Innermost stable circular orbit in Schwarzschild solution I've been reading about GR recently and I can follow the derivation of a Schwarzschild solution to it's final and well known form in Schwarzschild coordinates.
The orbit stability argument (for a massive test particle) is also clear - no stable circular orbit can exists for $r<6M$.
What usually follows after that is a calculation for the Earth:
$r = 6GM/c^2 = 0.03m$
radius of the Earth $= 6300km$.
So comparing them one notes that it is not a problem for the Earth because 0.03m is well below the surface.

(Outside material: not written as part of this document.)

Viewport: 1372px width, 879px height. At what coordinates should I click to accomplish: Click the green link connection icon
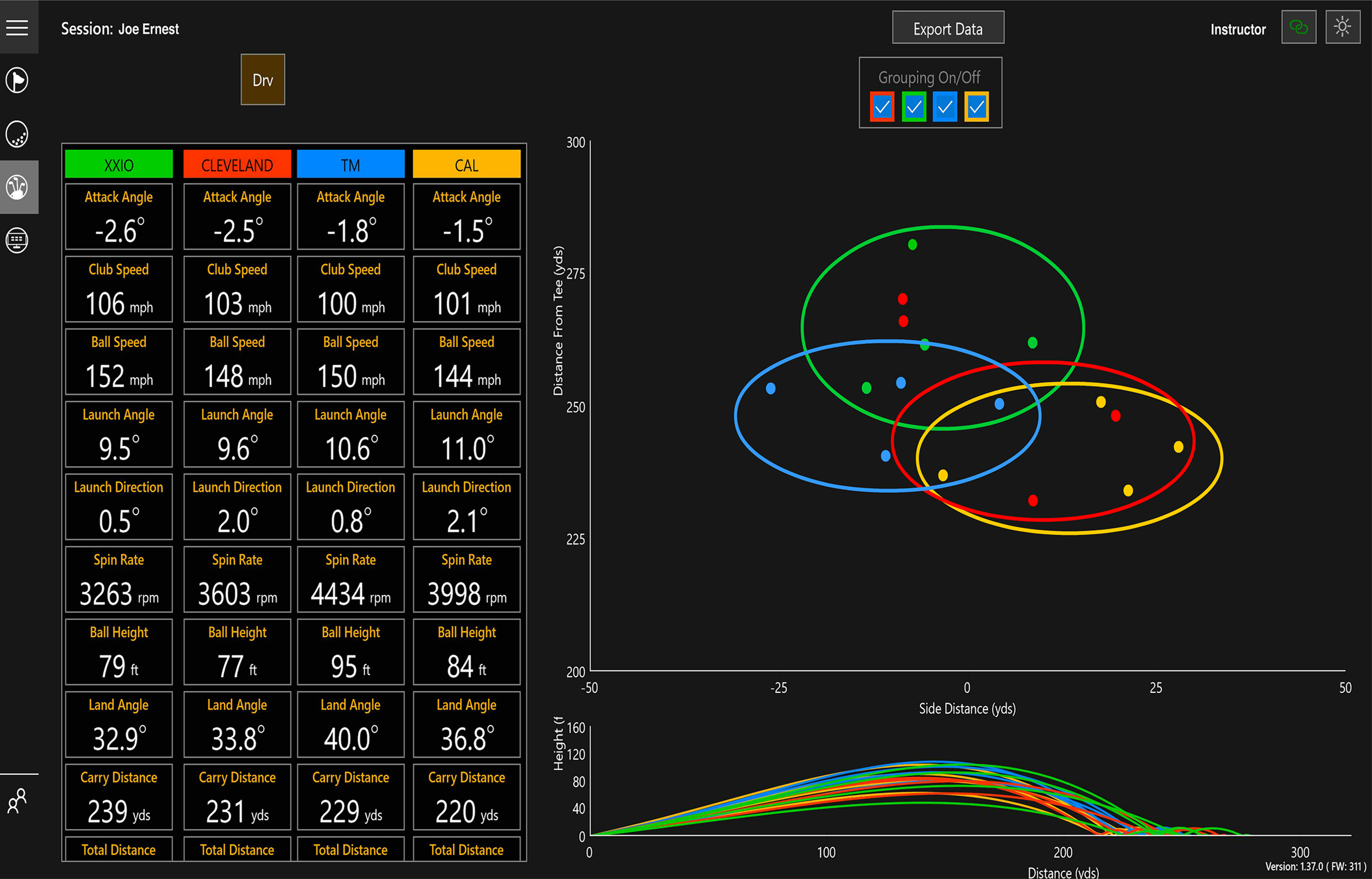pyautogui.click(x=1298, y=27)
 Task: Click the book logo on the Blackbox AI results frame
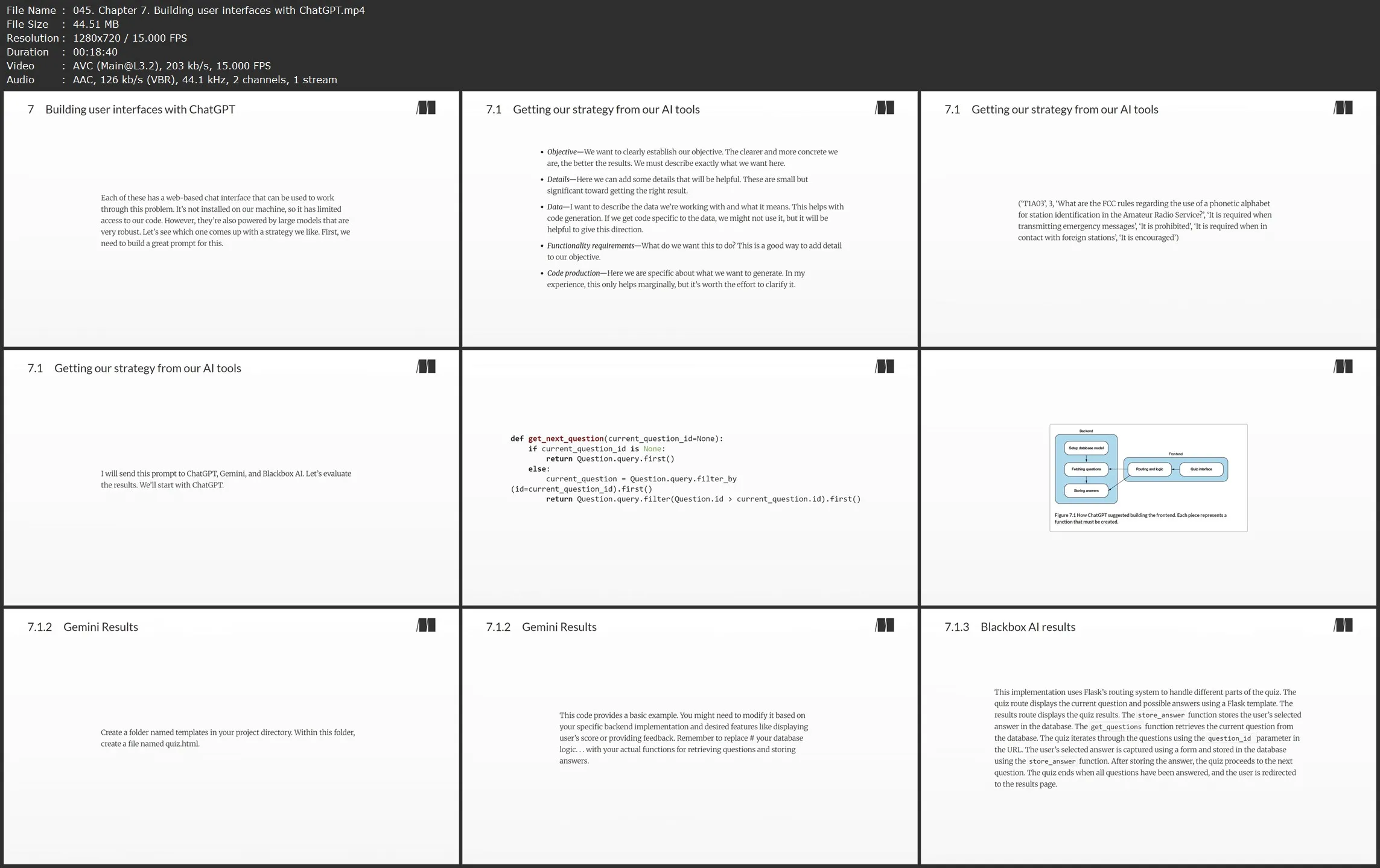[x=1343, y=626]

My question is - how can we make such a comparision? Radius of a planet is measured in spherical coordinates but $r$ in $r=6M$ is in Schwartzschild coordinates - while deriving Schwartschild solution one starts with spherical coordinates but makes a lot of coordinates transformations so the resulting $r$ is really a very complicated function of a spherical radius and comparing their values seems wrong.
 A: The   Schwarzschild coordinate $r$ is defined so that the area of an $r=const.$ surface is $4\pi r^2$ with the area being evaluated using  the metric at fixed $t$. This means that one can regard  our (to a very good approximation) flat space-time  radius $r$ as coinciding with the Schwarzschild coordinate $r$ once we are outside the body of the earth. (The Schwarzschild metric does not apply inside he earth)
A: The comparison is still valid, although what it means is a little hidden. The Schwarzschild r coordinate is defined as the square root of the surface area of a sphere at that distance divided by $4 \pi$. In other words $A=4\pi r^2$. 
So saying that the radius of the earth is greater than $0.03 m$ is saying that the surface area of the earth is greater than $0.01 m^2$, which is clearly true. And saying that the radius of the Earth is $6300 km$ is saying that it’s surface area is $4\pi (6300 km)^2$ which if we are approximating the earth as spherically symmetric and non rotating is approximately true.